After 11.5yrs in Korea, I then picked up one day and returned to Toronto, Canada. But then I left again.

Now I live in the Philippines where I am the CEO and head coach of Empowered Clubhouse, the Philippines' first and only boxing clubhouse exclusively just for women. I also am the founder of the Lil' Sistas Project, CEO and designer of Slay Gear and Baa Baa Black Sheep .Ph.

Wednesday, November 21, 2018

My Mess Ups... Wednesday, November 21

To be an “empowered woman” means to have the confidence to really own who and what you are and that’s exactly what my company, Empowered Clubhouse, is founded on. Empowered aims to make a community of strong, empowered women by enabling women to become more empowered and “health happy” via physical training opportunities like boxing and functional weight training, as well as socials, seminars and a network hub of businesses and services. Empowered women empower women but we also empower little girls, our Lil’ Sistas, through our Lil’ Sistas Project -- a community outreach project for underprivileged girls, many of which are orphans, runaways or human sex trafficking survivors. 

Okay, so that's my rainbows and unicorns, pretty company overview but what about my f-ups?

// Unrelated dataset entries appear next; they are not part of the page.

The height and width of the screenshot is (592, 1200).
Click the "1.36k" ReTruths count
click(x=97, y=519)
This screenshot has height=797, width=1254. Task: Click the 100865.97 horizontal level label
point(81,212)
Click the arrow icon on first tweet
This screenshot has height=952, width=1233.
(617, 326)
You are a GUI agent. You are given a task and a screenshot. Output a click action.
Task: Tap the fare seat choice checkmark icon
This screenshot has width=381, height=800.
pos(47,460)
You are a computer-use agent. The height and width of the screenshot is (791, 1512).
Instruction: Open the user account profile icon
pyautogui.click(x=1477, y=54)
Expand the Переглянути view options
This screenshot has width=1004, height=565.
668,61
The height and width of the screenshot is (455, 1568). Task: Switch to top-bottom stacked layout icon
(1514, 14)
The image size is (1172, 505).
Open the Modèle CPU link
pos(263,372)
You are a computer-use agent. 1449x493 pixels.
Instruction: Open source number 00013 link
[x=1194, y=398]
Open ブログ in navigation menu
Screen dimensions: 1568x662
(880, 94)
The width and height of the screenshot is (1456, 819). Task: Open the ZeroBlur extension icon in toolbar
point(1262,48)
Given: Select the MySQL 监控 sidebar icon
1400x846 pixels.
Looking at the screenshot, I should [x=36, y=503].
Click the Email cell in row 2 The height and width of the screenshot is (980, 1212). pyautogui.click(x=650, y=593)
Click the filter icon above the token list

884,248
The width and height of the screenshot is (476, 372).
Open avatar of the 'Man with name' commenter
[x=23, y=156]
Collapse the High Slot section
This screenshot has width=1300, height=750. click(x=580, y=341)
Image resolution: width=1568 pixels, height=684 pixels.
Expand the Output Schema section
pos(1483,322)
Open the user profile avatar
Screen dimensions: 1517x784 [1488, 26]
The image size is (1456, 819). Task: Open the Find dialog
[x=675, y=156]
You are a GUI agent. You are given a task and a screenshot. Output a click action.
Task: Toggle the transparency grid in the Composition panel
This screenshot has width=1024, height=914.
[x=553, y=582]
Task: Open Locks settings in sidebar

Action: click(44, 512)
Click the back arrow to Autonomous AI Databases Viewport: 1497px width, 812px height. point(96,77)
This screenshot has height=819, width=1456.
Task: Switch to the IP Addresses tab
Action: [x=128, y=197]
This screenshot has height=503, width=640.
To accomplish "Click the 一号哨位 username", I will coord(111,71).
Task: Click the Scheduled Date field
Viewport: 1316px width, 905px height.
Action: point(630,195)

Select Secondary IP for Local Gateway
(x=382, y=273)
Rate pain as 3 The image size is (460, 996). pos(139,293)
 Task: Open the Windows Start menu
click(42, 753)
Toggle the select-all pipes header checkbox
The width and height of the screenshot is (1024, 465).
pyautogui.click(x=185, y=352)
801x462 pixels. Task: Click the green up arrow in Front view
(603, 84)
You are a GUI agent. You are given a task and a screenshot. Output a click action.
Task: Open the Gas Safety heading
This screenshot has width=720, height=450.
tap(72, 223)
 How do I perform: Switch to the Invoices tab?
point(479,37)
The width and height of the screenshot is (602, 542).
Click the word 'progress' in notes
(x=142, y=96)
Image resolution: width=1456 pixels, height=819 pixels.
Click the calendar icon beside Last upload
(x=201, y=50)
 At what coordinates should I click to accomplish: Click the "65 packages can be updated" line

My f-ups with launching Empowered…

1. Moving too fast.
2. Taking directions from those who have never been where I wanted to go.
3. Taking on the wrong partner.
4. Expecting it to go like how my other businesses went in Korea. 
5. Selling myself short with my price point and in offering free bootcamps.
6. Doing "bootcamps" as oppose to focusing on my sport, boxing... like BoxHIIT.
7. Having such a set idea with how I thought it’d be.

I think my biggest f-up was with having such a stubborn idea on how I thought my business should be and mapping it out accordingly. I’m all about goals and planning things, so when things didn’t work out and I was forced to adapt, it was really hard to accept. I had to be flexible or risk breaking.  Now a year later, my company is nothing like how I first envisioned it to be but I’m more than happy for that. The company vision is still the same but the execution of it is so different and it’s taken on this whole new humanitarian path that I'm loving.